Image credit: NASA, ESA, S. Beckwith (STScI) and the HUDF Team.

By extrapolating these results over the entire sky, we were able to figure out — at minimum –how many galaxies there are in the entire Universe. I even made a video about it.

But that’s not the end of the story, not by a long shot. You see, there might be at least 100 billion galaxies in the Universe, based on what we’ve observed, but there might be more. Galaxies that are too dim to observe with “only” 11 days of Hubble data. Galaxies that are redshifted too far for even Hubble’s farthest infrared filter to pick up. Galaxies that might appear, if only we had the patience to look for longer.

So that’s exactly what we did, looking for a total of 23 days over the last decade — more than twice as long as the Ultra-Deep Field — in an even smaller region of space. Ladies and Gentlemen, may I present to you the Hubble Extreme Deep Field!

Image credit: NASA, ESA, G. Illingworth, D. Magee, and P. Oesch (University of California, Santa Cruz), R. Bouwens (Leiden University), and the HUDF09 Team.

You may not have ever seen this picture before, but it might look familiar anyway. That’s because the Extreme Deep Field (or XDF) is actually a part of the Ultra Deep Field, which you could see for yourself if you rescale both images and rotate them at 4.7 degrees relative to one another! I’ve gone ahead and done just that, and presented some highlights of both images — side-by-side — so you can see the comparison for yourself!

Image credit: Both HUDF09 and HXDF12 teams, combined by me.

The XDF, as you can see, not only reveals galaxies in more detail than the less-well-exposed HUDF, but it also reveals new galaxies that were altogether unseen by the less-well-developed image.

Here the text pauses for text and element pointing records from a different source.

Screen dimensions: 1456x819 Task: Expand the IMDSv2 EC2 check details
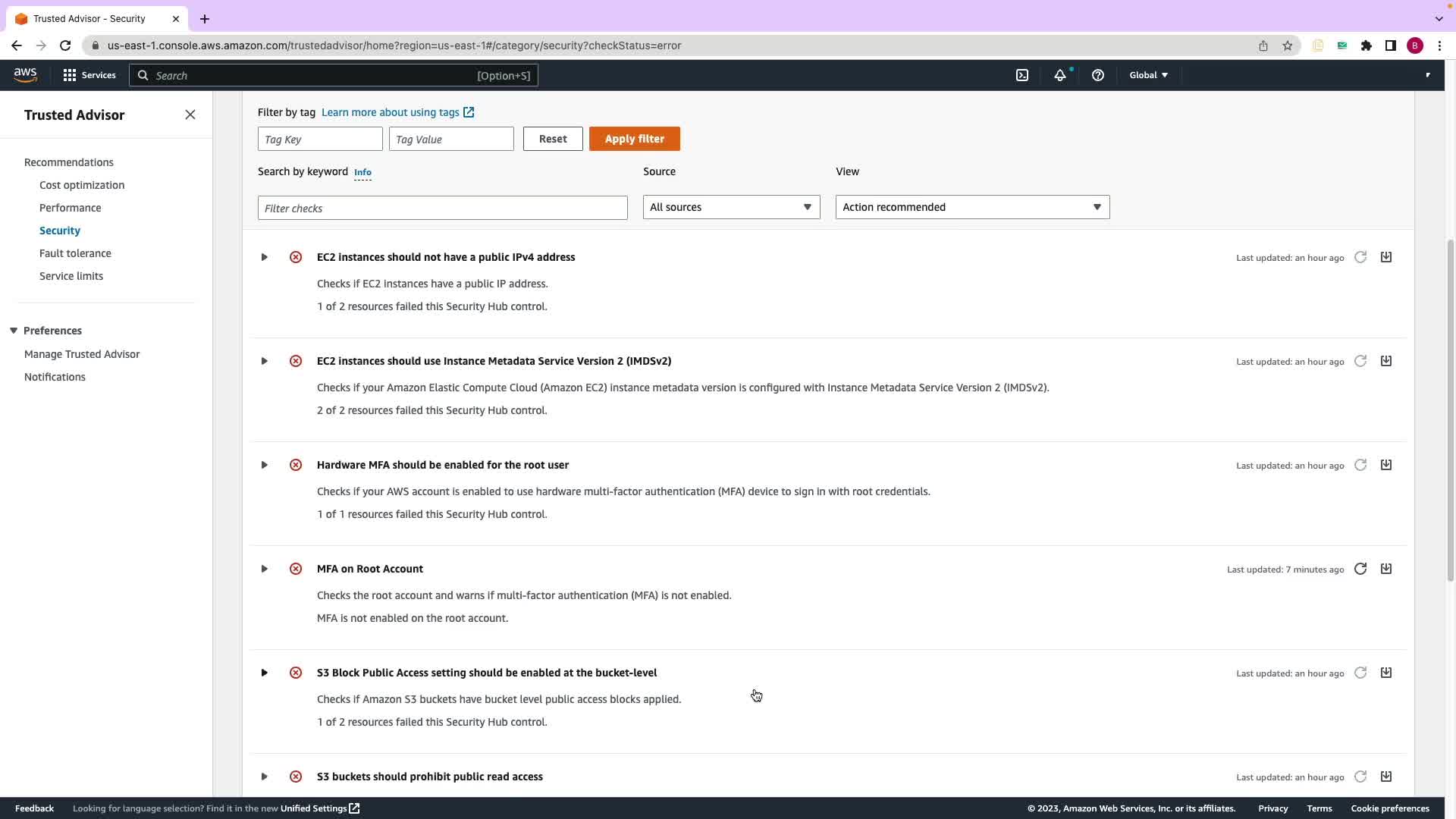[265, 361]
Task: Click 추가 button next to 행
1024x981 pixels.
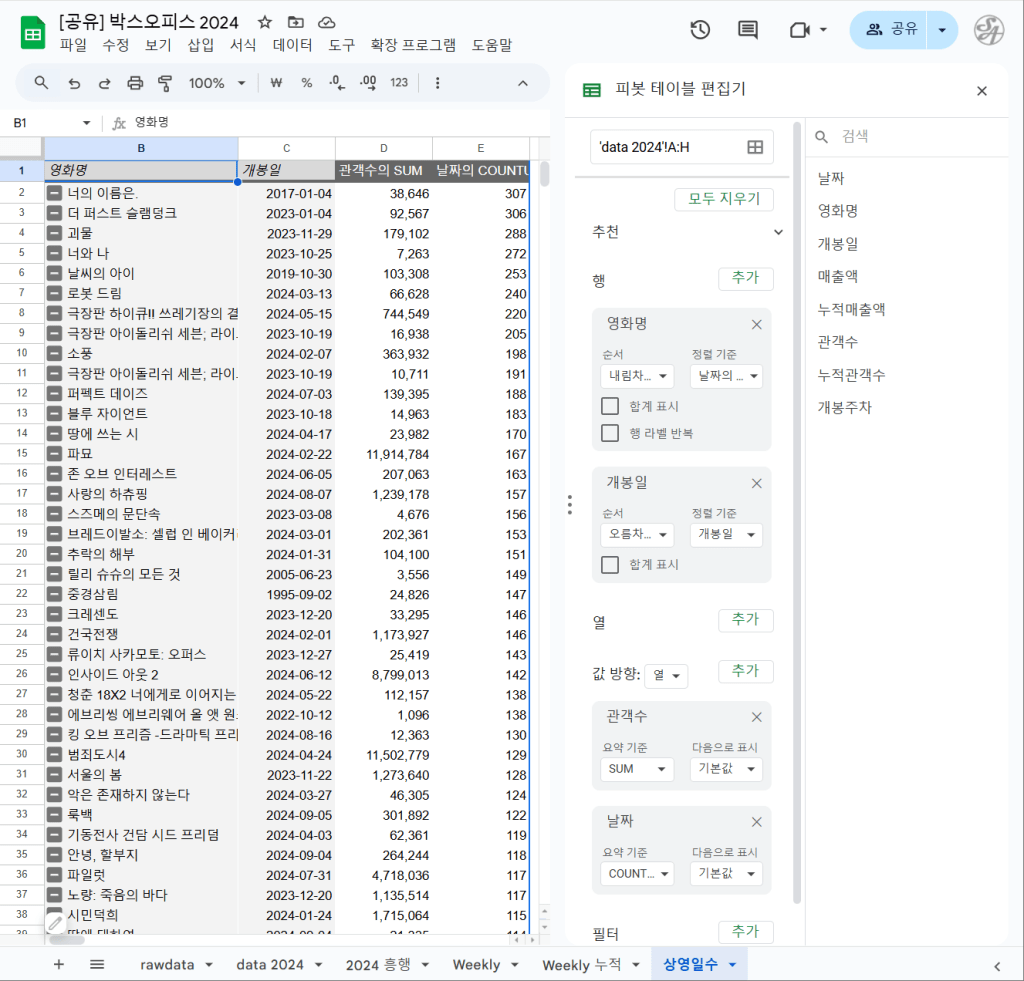Action: click(x=745, y=279)
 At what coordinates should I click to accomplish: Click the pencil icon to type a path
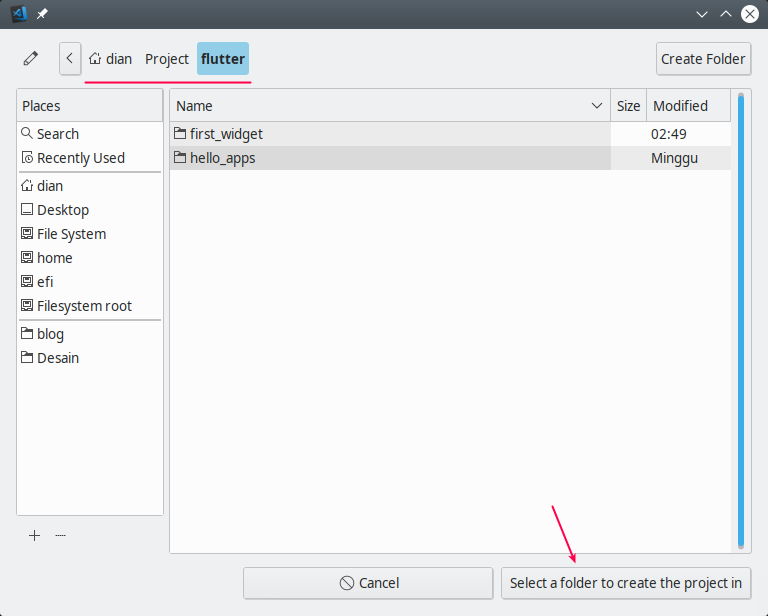coord(31,59)
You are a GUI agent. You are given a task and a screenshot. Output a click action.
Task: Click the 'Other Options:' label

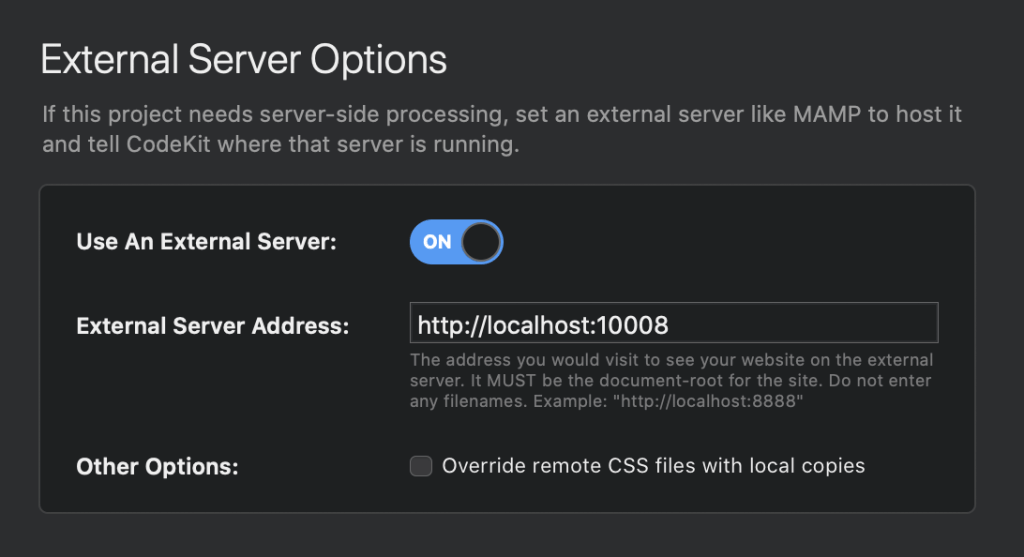click(x=157, y=466)
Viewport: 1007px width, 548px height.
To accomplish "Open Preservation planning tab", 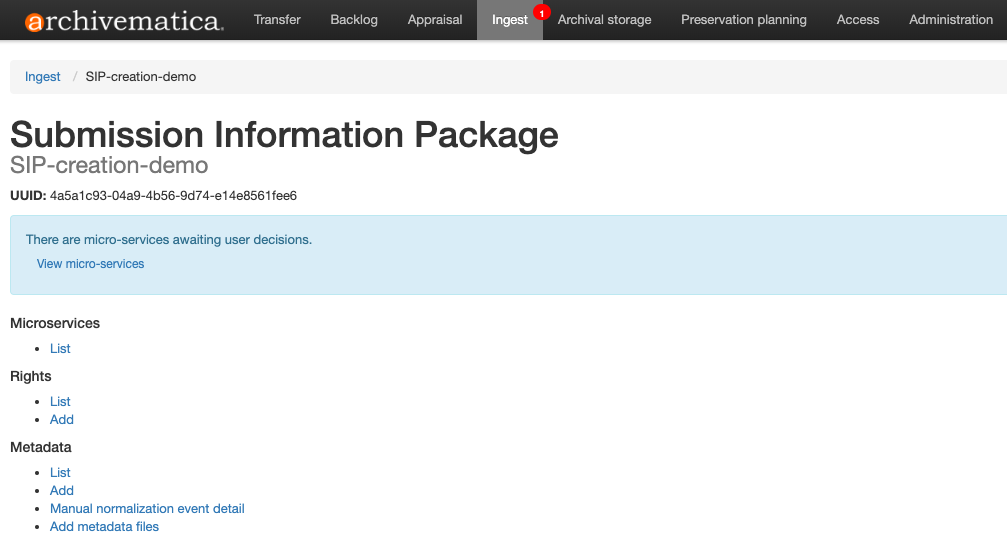I will [x=744, y=20].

Image credit: Both HUDF09 and HXDF12 teams, combined by me.

The way light-gathering works is you can typically see 41% as deep when you observe for twice as long, something astronomers are intimately familiar with. So what we’d expect — assuming that we’re only limited by how faint we can see — is that the XDF would see 41% more galaxies than the older image.

Image credit: Both HUDF09 and HXDF12 teams, combined by me.

This actually turns out to be pretty close to what we observe, which tells us that we probably haven’t reached the limit to what’s out there yet! Indeed, the fact that Hubble sees fewer galaxies whose light-travel-times to our eyes is greater than 9 billion years than between 5-and-9 billion tells us that it most likely hasn’t hit the limit of what’s actually there. Ideally, the James Webb Space Telescope — capable of seeing even more distant galaxies than Hubble — will get us a number closer to the truth in the next decade.

But in the meantime, we can use the eXtreme Deep Field to set a lower bound on how many galaxies there ought to be in the Universe based on what we’ve seen.

Illustration Credit: NASA; ESA; and Z. Levay, STScI; Moon Image Credit: T. Rector; I. Dell’Antonio/NOAO/AURA/NSF.

The Hubble eXtreme Deep Field encompasses a tiny region of the sky, shown next to the full Moon and a 1-degree box for comparison. Yet in just this tiny XDF region, Hubble managed to spot an incredible 5,500 galaxies, or a greater number than is contained in our entire local supercluster.

If you assume that the XDF is a typical region of outer space, you can calculate how many XDFs it would take to fill the entire night sky; it’s about 32 million. Multiply by the number of galaxies you find in the XDF, and that’s how you arrive at our best lower limit: about 200 billion galaxies in the Universe.

Image credit: Northern Galactic Cap from the SDSS-III release, via http://www.sdss3.org/.

Based on both simulations and our best less deep observations, this number is no surprise, and is maybe even a little low.

By the time that James Webb comes around, I wouldn’t be surprised to find that there are maybe even close to a trillion galaxies in the Universe; we just don’t have the tools to find them all yet. In the meantime, that’s how we know how many galaxies there are in the Universe!